We really enjoyed our visit to Green Turtle Cay, but you have to go through a passage called the Whale to get there and under certain weather conditions it is impassable in a sailboat. You don't want to get trapped by the weather.

Here is a link to a photo blog of our trip down the ICW and our stay in the Abaco's. It will give you some idea.

Split Decision
It is a great place. Have fun.


----------



## CaptainForce (Jan 1, 2006)

I assume your charter is out of Marsh Harbor. I like the above posted suggestions, but my first goal would be Little Harbor to the south,- maybe with an anchoage in Robinson's Bight or Lynyard Cay. There's a nice "blue hole" at the west side of Robinson's Bight. You can come back north by elbow cay...Abaco Inn....Tahiti Beach....Hope Town to Man-o-War. I like Man-o-war,- very conservative Christian community, but more atuned to seafaring than other places. If the weather allows you to get past Whale Cay passage, then Green Turtle is nice, but keep an eye on your weather chance of returning. 'not a good passage in a rage! 'sure to be a good time, Aythya


----------



## bakerha51 (Nov 22, 2007)

Josh - can't say much about Abaco - haven't been there (YET). But had a recent experience fishing in the VI. I and a friend took medium heavy collapsible rods, reels, and a few spoons(gold/pink). Casted the weed beds in shallow bays and caught some really nice bone fish - very exciting! Also rigged a Tuna jig on 200yds of 100lb braid. Great fun but no fish - 7 knots was definitely fast enough. Make sure you are licensed and don't fish the park areas!!!


----------



## joshw5144 (Aug 22, 2009)

Thanks for the tips everyone. When Iget back I will post some pictures.


----------



## BreakingWind2 (Jan 3, 2008)

*Don't miss Baker's Beach*

Don't miss Baker's Beach on Great Guana. Home of the now defunct Disney Cruise Lines "Treasure Island"
We anchored off there for two days, could have spent two weeks.


----------



## TSOJOURNER (Dec 16, 1999)

Once time I saw a charter...I would really love some info on fishing down there. The moorings has an option to rent fishing rods for 45 bucks a day which I thought was a little steep. But would that include other related gear (i.e. a gaff, which i think I might have trouble getting on a plane with)? Where would be best to drop a line in the water? Stay closer to shore or head out a little further (weather permitting). Is a sailboat fast enough to troll for tuna? What gear do you need?


----------



## RaptorAT (Mar 29, 2010)

I would skip Little Harbor to the south. It was far and away our least favorite sport a few weeks ago when we went down. There is a pretty beach . But the resturant bar was not good and the only other thing was an art gallery. Additionally as it requires a bunch of navigation and narrow areas you almost are required to motor rather then sail it.

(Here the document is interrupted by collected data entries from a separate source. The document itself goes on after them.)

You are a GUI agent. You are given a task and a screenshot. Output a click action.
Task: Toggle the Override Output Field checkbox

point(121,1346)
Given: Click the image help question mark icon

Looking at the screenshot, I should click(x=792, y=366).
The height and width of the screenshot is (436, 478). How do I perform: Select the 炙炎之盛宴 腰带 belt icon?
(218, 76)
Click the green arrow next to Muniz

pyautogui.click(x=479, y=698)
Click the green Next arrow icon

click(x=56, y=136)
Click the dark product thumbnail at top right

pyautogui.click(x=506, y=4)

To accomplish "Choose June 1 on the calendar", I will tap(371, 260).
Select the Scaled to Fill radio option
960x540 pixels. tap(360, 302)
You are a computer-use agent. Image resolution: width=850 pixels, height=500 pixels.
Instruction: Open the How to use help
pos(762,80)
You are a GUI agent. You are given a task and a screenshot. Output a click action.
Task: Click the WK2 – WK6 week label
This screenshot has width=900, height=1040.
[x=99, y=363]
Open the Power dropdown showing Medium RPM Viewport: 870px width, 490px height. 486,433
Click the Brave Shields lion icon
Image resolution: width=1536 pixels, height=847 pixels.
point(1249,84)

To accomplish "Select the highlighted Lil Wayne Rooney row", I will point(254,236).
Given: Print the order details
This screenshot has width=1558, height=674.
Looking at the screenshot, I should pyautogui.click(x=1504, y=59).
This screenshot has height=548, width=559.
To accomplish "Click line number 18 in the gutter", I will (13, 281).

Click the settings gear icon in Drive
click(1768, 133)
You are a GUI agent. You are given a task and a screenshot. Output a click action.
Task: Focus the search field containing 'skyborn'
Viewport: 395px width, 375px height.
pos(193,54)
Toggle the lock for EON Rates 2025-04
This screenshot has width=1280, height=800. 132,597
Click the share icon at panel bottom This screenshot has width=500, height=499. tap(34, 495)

We also did moorings on a boat called Crookshanks. 
The boat was in so-so to bad condition in my opion compaired to other boats we have chartered over the last 4 years. In partiocular the auto helm would not hold or navigate. Additionally the VHF was awful and we used our handhelds we brought from home the whole time. 
One great thing down the Abacos is the local cruisers net they give weather, whats interesting different places, conditions at the whale and other passes. This is a must to listen to during your morning coffee. Plus there are some amusing bits like someone rescuing a catamaran that has drifted out to sea when it had its anchor not hold and the crew was on land. Someone in a dingy got to it and saved the boat. Weather wise it was too chilly but only rained one day.

We started in Marsh Harbor. Went to great guana cay. Nippers there was fun. It was spring break week so full of drunk college kids with girls dancing on the tables. The beach there was pretty. Their frozen nipper drink was tasty. We moored at Great Guana
Then we went thru whale pass to green turtle cay. This mooring was nice. We dingyed around and walked around on shore a while which was great. 
Then back through whale to spoil island for lunch and some shell hunting. For the evening we docked at Treasure Cay Harbor. If you stop here the beach across the way looks like a corona ad. Lovely Additionally in the morning before leaving the bakery does daily fresh cinnamon buns that are absolutely not to be missed. 
Then we went from Treasure down to little harbor. It was a lot of specific headings as to not run aground. Little harbor we moored again and went in. The art gallery is ok. There is a cool boat that has gone aground that someone built a party deck on. The beach bar/resturant was not great. Basically this was the worst stop of the trip but still fun. 
From little harbor we headed to Man of War Cay. This was a really nice place and one of the most pretty. On the way our starboard engine died due to the bilge pump failing and it flooding. Moorings did come fix it. We went into town and had a nice time walking around.
Then we went up to hopetown. Do walk up to the top of the lighthouse. The view is lovely and it is a neat thing to see. We rented a golf cart which please my fellow crew to explore the island but I would have prefered to spend more time walking around downtown area instead. Captain Jacks for dinner martini night 3/$12 was fun the rain was less fun. 
Then sadly we had to head back to marsh harbor and return the boat. 
Oh well sailing season on the Chesapeake bay is getting started.


----------